(Collected data)
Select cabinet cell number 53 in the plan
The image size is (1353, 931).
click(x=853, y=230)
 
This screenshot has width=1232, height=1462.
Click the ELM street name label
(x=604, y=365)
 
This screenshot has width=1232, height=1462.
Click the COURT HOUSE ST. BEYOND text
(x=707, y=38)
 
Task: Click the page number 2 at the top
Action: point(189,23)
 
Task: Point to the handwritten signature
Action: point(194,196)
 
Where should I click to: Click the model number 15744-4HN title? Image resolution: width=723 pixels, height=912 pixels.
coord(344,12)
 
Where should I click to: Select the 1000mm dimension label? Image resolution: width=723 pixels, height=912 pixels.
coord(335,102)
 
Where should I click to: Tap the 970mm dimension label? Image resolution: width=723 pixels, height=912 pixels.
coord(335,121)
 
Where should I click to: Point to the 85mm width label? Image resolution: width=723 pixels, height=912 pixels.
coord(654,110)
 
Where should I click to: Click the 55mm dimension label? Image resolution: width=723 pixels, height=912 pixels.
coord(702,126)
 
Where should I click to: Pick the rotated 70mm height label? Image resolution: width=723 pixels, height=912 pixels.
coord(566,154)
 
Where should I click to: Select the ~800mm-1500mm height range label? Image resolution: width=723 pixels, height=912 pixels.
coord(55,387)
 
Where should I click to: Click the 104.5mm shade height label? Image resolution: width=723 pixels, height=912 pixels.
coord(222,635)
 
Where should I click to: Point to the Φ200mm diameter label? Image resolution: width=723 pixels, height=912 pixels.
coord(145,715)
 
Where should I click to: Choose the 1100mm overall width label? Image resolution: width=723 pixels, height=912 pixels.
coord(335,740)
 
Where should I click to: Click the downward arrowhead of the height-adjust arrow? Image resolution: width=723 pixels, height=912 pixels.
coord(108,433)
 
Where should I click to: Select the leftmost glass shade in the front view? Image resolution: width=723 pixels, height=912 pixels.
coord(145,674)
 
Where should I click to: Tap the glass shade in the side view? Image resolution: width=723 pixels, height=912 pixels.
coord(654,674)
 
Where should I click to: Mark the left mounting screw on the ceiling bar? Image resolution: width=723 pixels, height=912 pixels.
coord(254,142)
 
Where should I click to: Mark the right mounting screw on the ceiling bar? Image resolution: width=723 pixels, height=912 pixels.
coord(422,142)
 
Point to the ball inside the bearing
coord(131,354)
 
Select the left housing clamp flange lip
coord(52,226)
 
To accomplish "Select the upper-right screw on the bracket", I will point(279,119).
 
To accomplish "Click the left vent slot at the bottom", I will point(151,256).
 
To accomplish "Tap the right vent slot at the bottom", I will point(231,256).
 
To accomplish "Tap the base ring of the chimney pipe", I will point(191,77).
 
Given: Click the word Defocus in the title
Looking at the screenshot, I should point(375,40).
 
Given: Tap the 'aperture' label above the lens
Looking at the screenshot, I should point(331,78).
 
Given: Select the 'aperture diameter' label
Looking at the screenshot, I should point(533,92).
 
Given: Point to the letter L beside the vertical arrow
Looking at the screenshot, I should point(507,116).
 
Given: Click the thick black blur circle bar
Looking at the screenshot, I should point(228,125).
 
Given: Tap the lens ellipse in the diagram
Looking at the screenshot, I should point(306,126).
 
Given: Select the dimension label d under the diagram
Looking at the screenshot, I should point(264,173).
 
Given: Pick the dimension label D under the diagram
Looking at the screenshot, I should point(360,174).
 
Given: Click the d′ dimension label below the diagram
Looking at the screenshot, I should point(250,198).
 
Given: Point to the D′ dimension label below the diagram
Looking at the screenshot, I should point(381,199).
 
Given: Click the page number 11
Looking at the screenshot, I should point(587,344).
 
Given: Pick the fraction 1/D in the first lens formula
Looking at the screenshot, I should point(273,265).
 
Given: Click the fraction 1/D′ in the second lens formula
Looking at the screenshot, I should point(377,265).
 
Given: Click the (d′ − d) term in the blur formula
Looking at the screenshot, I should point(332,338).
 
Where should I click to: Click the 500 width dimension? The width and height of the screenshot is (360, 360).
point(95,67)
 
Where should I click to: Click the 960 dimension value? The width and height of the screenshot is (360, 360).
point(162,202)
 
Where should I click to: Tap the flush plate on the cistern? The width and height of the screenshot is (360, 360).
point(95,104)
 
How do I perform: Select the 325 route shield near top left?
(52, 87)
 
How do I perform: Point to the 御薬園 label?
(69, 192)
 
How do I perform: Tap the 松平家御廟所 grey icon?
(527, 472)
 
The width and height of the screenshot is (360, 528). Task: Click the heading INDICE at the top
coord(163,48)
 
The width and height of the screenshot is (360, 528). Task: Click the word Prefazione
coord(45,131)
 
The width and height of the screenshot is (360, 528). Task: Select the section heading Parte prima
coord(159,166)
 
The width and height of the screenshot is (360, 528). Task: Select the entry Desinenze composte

**Written request**: Reproduce the data verbatim, everything from the beginning down to the line containing "coord(654,110)", with both ends included.

**The result**:
Select cabinet cell number 53 in the plan
The image size is (1353, 931).
click(x=853, y=230)
 
This screenshot has width=1232, height=1462.
Click the ELM street name label
(x=604, y=365)
 
This screenshot has width=1232, height=1462.
Click the COURT HOUSE ST. BEYOND text
(x=707, y=38)
 
Task: Click the page number 2 at the top
Action: point(189,23)
 
Task: Point to the handwritten signature
Action: point(194,196)
 
Where should I click to: Click the model number 15744-4HN title? Image resolution: width=723 pixels, height=912 pixels.
coord(344,12)
 
Where should I click to: Select the 1000mm dimension label? Image resolution: width=723 pixels, height=912 pixels.
coord(335,102)
 
Where should I click to: Tap the 970mm dimension label? Image resolution: width=723 pixels, height=912 pixels.
coord(335,121)
 
Where should I click to: Point to the 85mm width label? Image resolution: width=723 pixels, height=912 pixels.
coord(654,110)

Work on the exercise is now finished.